The Widal test is used to diagnosis typhoid fever, also known as enteric fever. Although this life-threatening illness has been almost eradicated in the USA and other developed countries, it is still endemic in many underdeveloped regions and visitors to those regions can and do carry the contagious illness back to their own homes. In fact, approximately 5,700 cases of typhoid are still diagnosed in the US today, most of those (75%) attributed to travelers to underdeveloped regions of the world. More than 21 million individuals are affected globally by the disease each year.

How Do You Get Typhoid Fever?

Typhoid is caused by a bacterium called Salmonella Typhi and it only lives in human intestines and bloodstreams. People who presently have the illness or people called carriers who have recovered but still carry the bacteria in their gall bladders shed the bacteria in their stools. When food or water becomes contaminated with Salmonella Typhi and is ingested by a human typhoid fever is the result.

How Is a Widal Test Done?

In modern countries, testing for typhoid is usually done using a blood, stool, urine, or bone marrow culture. These tests require specialized equipment and people who know how to use it, however, so the simpler Widal test may be used instead.

This test involves mixing some of the Salmonella Typhi bacteria with the blood of the infected person. The goal of the Widal test is to determine the "O" and "H" agglutinin titer levels in the patient’s blood. Agglutinins are antibodies that direct red blood cells to gather together, forming clots that are visible to the naked eye, foregoing the need for expensive automated equipment.
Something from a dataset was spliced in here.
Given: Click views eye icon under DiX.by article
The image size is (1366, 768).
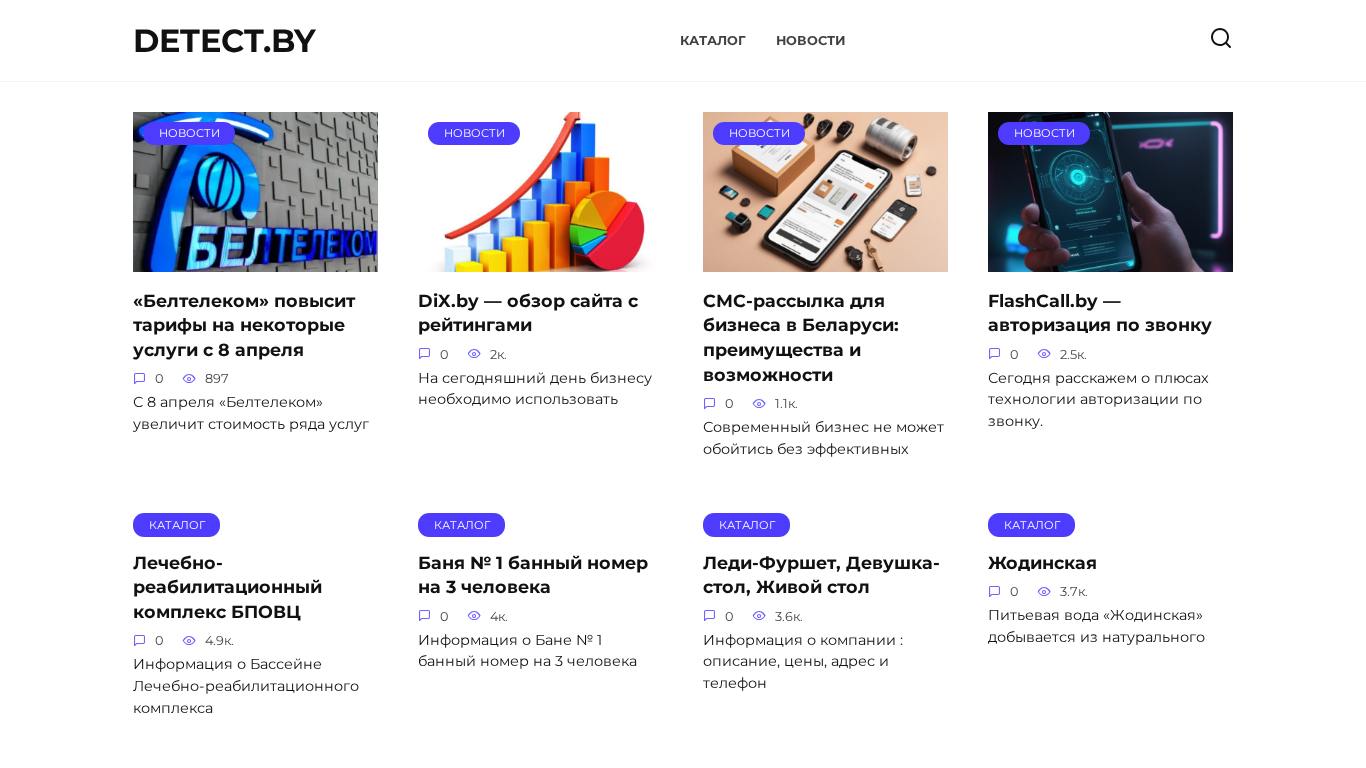Looking at the screenshot, I should point(474,354).
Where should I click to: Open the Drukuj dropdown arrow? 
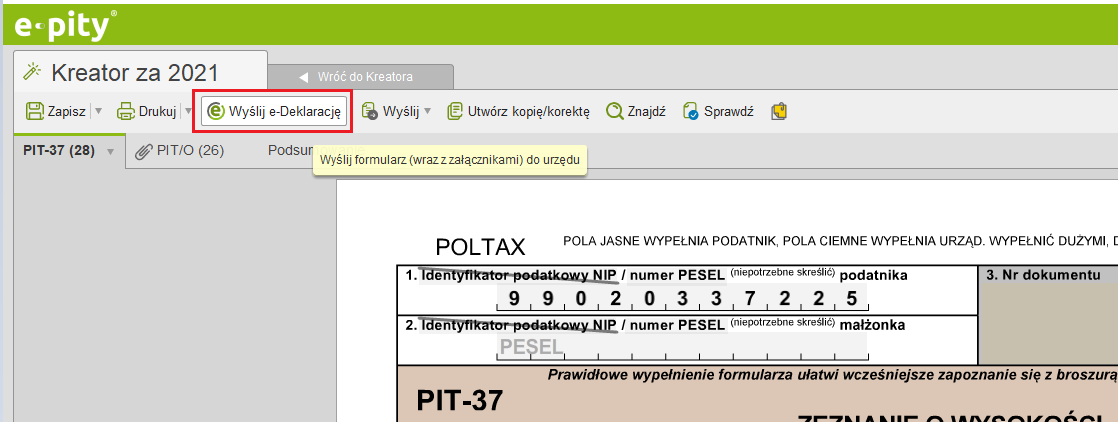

The test is no more painful than any other blood test.

Interpreting a Widal Test

Widal test interpretation is fairly simple if you know what you are looking for. The important factor is the level of the O and H agglutinin titer levels. If this number is below 1:160, it is normal. If, however, it is over 1:160, you may have typhoid fever or another salmonella related illness. The Widal test report can produce a false positive for typhoid because it cannot interpret the difference between a person currently ill with typhoid and one who has recovered and is a carrier or one who simply has been vaccinated against the disease. It can also confuse the diagnosis with other salmonella-type conditions such as malaria.

The World Health Organization (WHO) says that because of the variety of factors that can sway the results of a Widal test interpretation, it recommends the use of cultures whenever possible. Until another easy, affordable, and reliable option is developed, however, the Widal test will probably continue being used in those regions with limited resources.